* Challenge 1: In the passage on drilling-mud contamination, what is obtained by subtracting the drilling-fluid gas-chromatographic signature from the contaminated-test signature?
* Challenge 2: Reproduce the passage on drilling-mud contamination word for word, starting at "The risk of" and ending at "to by-passed pay.".

* Article:
------------------------------------------------------------

Drilling muds and completion fluids used in deepwater operations may complicate the interpretation of geochemical and engineering data. Both oil- and water-based muds may impact bulk hydrocarbon fluid properties, geochemical signatures, and source rock properties. Highly saline aqueous fluids, the dominant component of most completion fluids and important components of both water-wet and oil-wet drilling muds, may contribute ionic species that contaminate oil and/or water phases. Accurate well-log analysis requires determination of uncontaminated formation-water salinity and composition. The prevalence of biodegraded hydrocarbon fluids in many deepwater reservoirs has increased interest in naphthenic acid salts (metal naphthenates), which form through interaction of naphthenic acids from biodegraded oils and formation waters and can cause serious oil-quality and scaling problems. Consequently, it is important to recognize contamination effects in both oil and water phases.
Representative formation fluid samples are required to evaluate the viability of a discovery or relationship to nearby accumulations. Extent of fluid-test contamination must be determined in order to correct measured fluid properties such as API gravity and gas/oil ratio (GOR), particularly for wireline formation test (WFT) samples. Estimation of additional fluid properties including total acid number (TAN), sulfur, vanadium and nickel contents, and gross compositions (e.g., asphaltene content) may also be important. An estimate of the formation fluid composition is obtained by subtracting the drilling-fluid gas-chromatographic signature, determined by analysis of the mud filtrate, from the contaminated-test signature. Because muds are often re-used, filtrates pressed from actual muds used in each well need to be obtained for reference analyses. This correction technique is calibrated by comparing the properties of uncontaminated drill-stem test (DST) oils with those for contaminated small-volume wireline samples taken from equivalent reservoir zones. Corrections for saturation pressure and live viscosity are less direct, requiring equation-of-state models. The geochemical evaluation of contaminated-fluid tests and shows (e.g., from reservoir sidewall cores) requires a thorough knowledge of the signatures imparted by potential contaminants on all analyses (e.g., GCs, GC/MS). As drilling muds are re-used between wells, it is important to consider the history of the mud and to recognize changes made to the mud system during drilling. Records of the use of additives or changes during drilling are readily determined from drilling operations reports. The list of available additive types and manufacturer specifications is extensive (see summary in World Oil June, 2003).
The risk of encountering overpressure while drilling and the need to assure well control has led to a tendency to drill with over-balanced mud-weight systems which often lead to flushing of reservoir fluids from the well-bore vicinity. This can render conventional mud-log hydrocarbon-show evaluation more tenuous and possibly lead to by-passed pay.

------------------------------------------------------------

* Data shown:

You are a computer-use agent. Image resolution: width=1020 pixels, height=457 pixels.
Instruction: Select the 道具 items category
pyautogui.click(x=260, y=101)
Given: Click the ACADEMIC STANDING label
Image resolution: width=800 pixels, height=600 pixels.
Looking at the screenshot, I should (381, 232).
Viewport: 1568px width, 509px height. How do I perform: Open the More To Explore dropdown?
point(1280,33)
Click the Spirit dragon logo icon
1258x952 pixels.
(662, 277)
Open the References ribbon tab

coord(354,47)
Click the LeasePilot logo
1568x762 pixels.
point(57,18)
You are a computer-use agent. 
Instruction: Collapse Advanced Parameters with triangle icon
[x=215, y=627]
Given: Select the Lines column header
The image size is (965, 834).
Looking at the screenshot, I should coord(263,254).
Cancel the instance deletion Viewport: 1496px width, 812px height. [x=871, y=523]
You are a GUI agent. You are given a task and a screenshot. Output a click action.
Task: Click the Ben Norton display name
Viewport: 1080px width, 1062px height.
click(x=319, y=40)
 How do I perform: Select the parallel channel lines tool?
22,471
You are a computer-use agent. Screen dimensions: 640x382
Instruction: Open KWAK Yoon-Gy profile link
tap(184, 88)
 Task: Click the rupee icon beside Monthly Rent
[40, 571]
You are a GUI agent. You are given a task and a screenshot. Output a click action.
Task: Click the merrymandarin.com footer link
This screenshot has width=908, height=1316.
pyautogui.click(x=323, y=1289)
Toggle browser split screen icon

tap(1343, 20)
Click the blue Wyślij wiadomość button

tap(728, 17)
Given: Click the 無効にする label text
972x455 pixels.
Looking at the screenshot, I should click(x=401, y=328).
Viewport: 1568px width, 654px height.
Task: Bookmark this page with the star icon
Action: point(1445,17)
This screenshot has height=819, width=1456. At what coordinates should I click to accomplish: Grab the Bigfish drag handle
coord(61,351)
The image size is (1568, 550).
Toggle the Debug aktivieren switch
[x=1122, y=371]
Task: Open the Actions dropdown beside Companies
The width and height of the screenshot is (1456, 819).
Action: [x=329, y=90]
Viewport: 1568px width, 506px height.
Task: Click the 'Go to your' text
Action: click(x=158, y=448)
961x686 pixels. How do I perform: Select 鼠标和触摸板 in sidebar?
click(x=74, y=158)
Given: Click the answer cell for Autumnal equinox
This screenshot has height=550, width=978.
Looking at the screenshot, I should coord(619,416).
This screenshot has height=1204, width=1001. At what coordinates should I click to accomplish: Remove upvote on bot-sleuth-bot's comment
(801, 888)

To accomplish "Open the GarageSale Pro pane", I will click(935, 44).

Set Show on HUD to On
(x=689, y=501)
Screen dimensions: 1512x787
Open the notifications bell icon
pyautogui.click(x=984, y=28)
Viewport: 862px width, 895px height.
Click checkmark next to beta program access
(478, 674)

------------------------------------------------------------

* Full solution 1: An estimate of the formation fluid composition.

* Full solution 2:
The risk of encountering overpressure while drilling and the need to assure well control has led to a tendency to drill with over-balanced mud-weight systems which often lead to flushing of reservoir fluids from the well-bore vicinity. This can render conventional mud-log hydrocarbon-show evaluation more tenuous and possibly lead to by-passed pay.